8:37 - Packer just compares Nelson to former Syracuse guard Dwayne "Pearl" Washington. Pearl was an All-American for the Orangemen before being drafted by the New Jersey Nets with the sixth pick in the 1986 draft. Pearl was just the first in the list of stellar first-round picks for the Nets that included Dennis Hopson, Tate George, Rex Walters, Yinka Dare, Ed O'Bannon and Anthony Parker. Never heard of any of them? Don't feel bad. Neither has anyone else.
8:41 - Pat Carroll knocks down a three-pointer for St. Joe's to tie the game at 33-33 with three and half minutes left. That already equals the total number of halftime points in the previous game.

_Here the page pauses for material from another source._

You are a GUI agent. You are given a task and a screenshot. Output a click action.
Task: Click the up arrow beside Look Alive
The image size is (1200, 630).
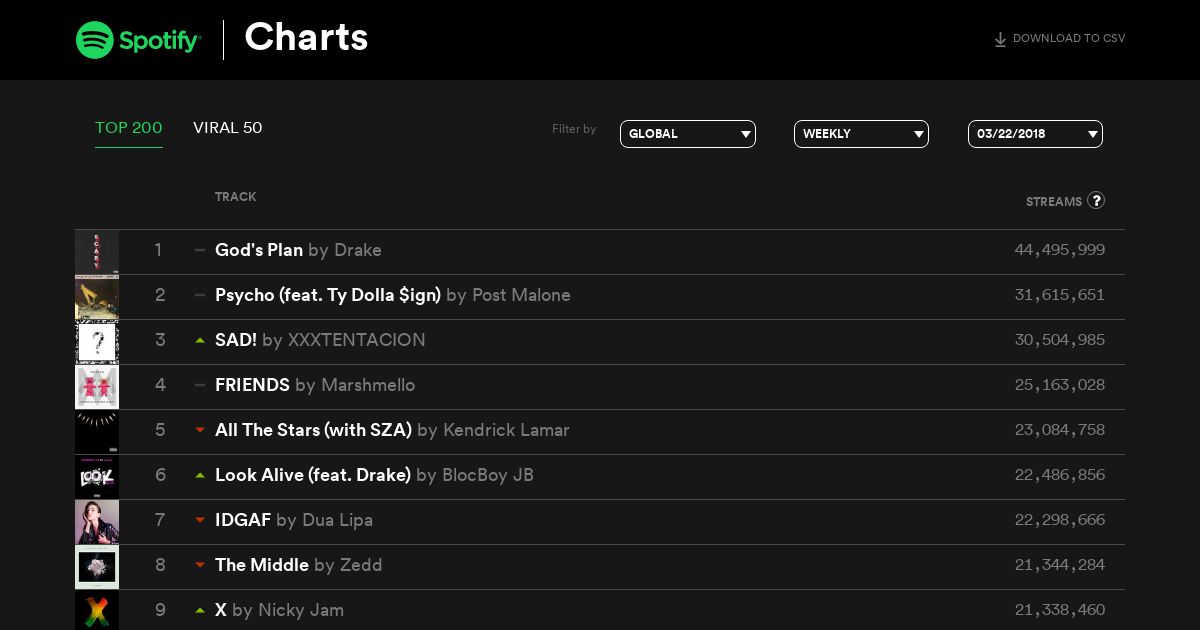click(200, 475)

8:50 - CBS runs one of its 10,000 Masters commercials. How nice is it not hearing from Martha Burk this year? She has quietly disappeared like I predicted. I might not know who's going to win the tournament, but I know my feminist leaders.

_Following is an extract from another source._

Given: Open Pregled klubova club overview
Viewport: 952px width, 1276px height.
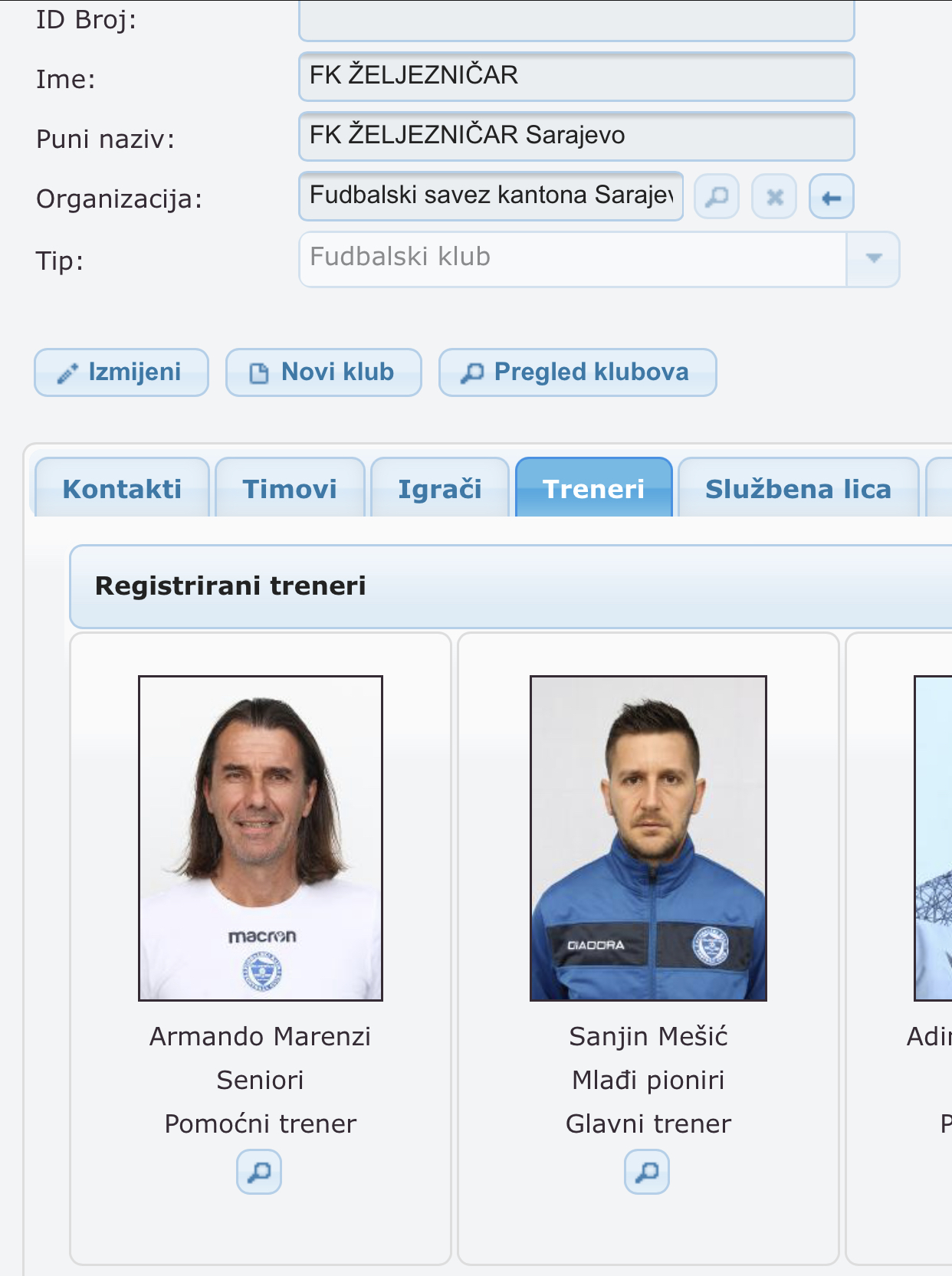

8:58 - Halftime. CBS switches back to Syracuse-Alabama. Gerry McNamara hasn't gotten any darker since the game started. Most people that pasty at least turn red with physical exertion.
9:00 - Announcer Dick Enberg just got three players' names wrong. It's tough to tell who is being hit harder by senility, Packer or Enberg.

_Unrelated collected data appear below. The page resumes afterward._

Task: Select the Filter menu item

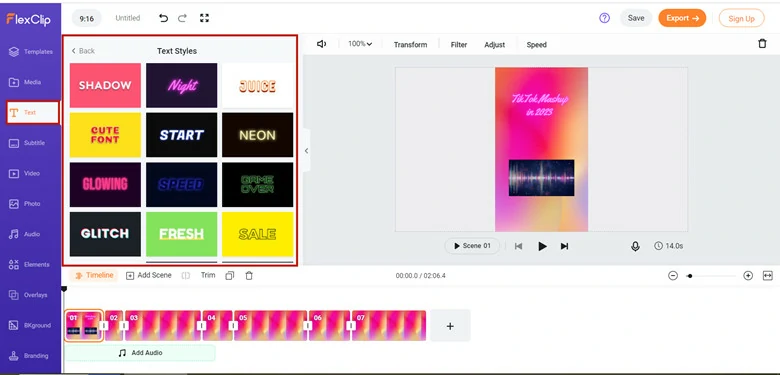Action: (x=459, y=45)
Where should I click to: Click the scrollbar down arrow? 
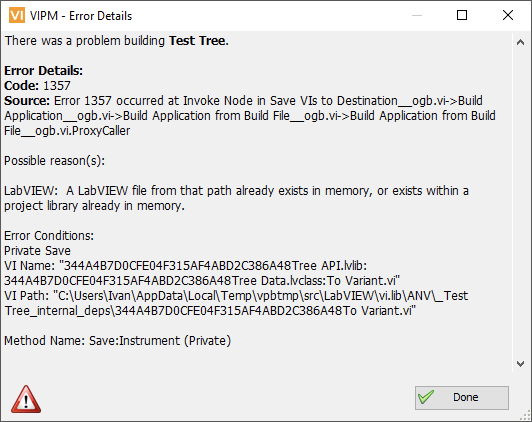click(520, 364)
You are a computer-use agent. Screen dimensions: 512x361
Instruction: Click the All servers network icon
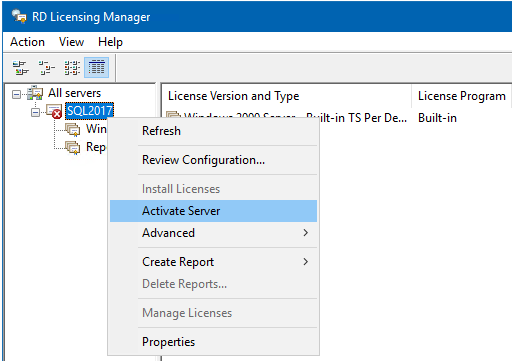click(x=35, y=93)
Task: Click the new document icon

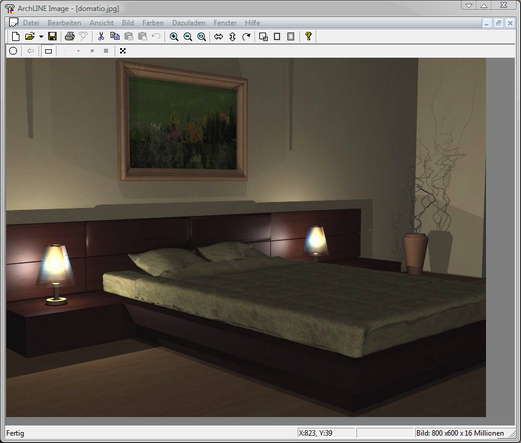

9:07 - Back to the St. Joe's-Wake game.
9:12 - St. Joe's already has six team fouls and Wake none. About three of those fouls could have easily been not called.
9:15 - Jamal Levy tips a ball in on an offensive rebound for Wake's first field goal of the second half at the 13:25 mark. The Deacons are still in the game because of the massive amount of fouls called on St. Joe's.
9:37 - Basketball players seem to have a lot of tattoos today. Nelson rivals Allen Iverson in total skin coverage, while West has an Oriental symbol on his neck. My tattoo on my leg was right up there with the worst pain I've ever experienced. Getting one on your neck has to be worse. If you just glance at it quickly, West's tattoo looks like a stylish hickey.
9:47 - St. Joe's hits back-to-back three-pointers after Wake went into a zone defense. You're going to play zone against an undersized team of terrific shooters and even better penetrators? Who's doing the strategy for Wake? George Armstrong Custer?
10:02 - Another Carroll three-pointer pushes the lead to 10 and looks likes it's all over.
10:07 - Wake is back in the game because of a couple of three-pointers and overall stupid play by St. Joe's.
10:08 - Up 82-80, Nelson makes a tough pass out of a double-team to West, who is immediately fouled. West calmly sinks two free throws to ice the game. Remember what I said earlier about West and big shots.
10:19 - Post game interview featuring Nantz, Packer and Martelli. Two quick observations: To put it nicely, Martelli might be the homeliest coach in America. Second, Packer has the sense of humor of either a high school principal or an IRS auditor.
10:20 - After some pleasantries, Packer and Martelli reluctantly shake hands after the interview. It's that same kind of handshake you give after getting caught fighting on the playground at recess.
10:27 - My roommate calls from Las Vegas and wants to know what the name of a fun club there he can go to. I think about it for a moment. And tell him, "Crazy Horse Too."
"Do they have dancing there?" he asks.
"Oh yeah," I say. "There's a ton of women dancing there."
"Good, my girlfriend wants to go to a place with dancing," he says. "Do you think she'll like it?"
"Definitely," I say with chuckle. "It will be different than any club she's ever been to."
I could tell him that Crazy Horse Too is one of the biggest gentlemen's club in Las Vegas. But what fun would that be? That'll teach him to go the greatest city on earth without me.
10:29 - There's an exciting night in my life. It was filled with channel flipping, basketball, Britney, 10 Diet Cokes and two bald men's argument. The sad part is that just because the game is over with doesn't mean I won't keep doing the same thing.
I really need to get a life. How long does it take to get to Las Vegas?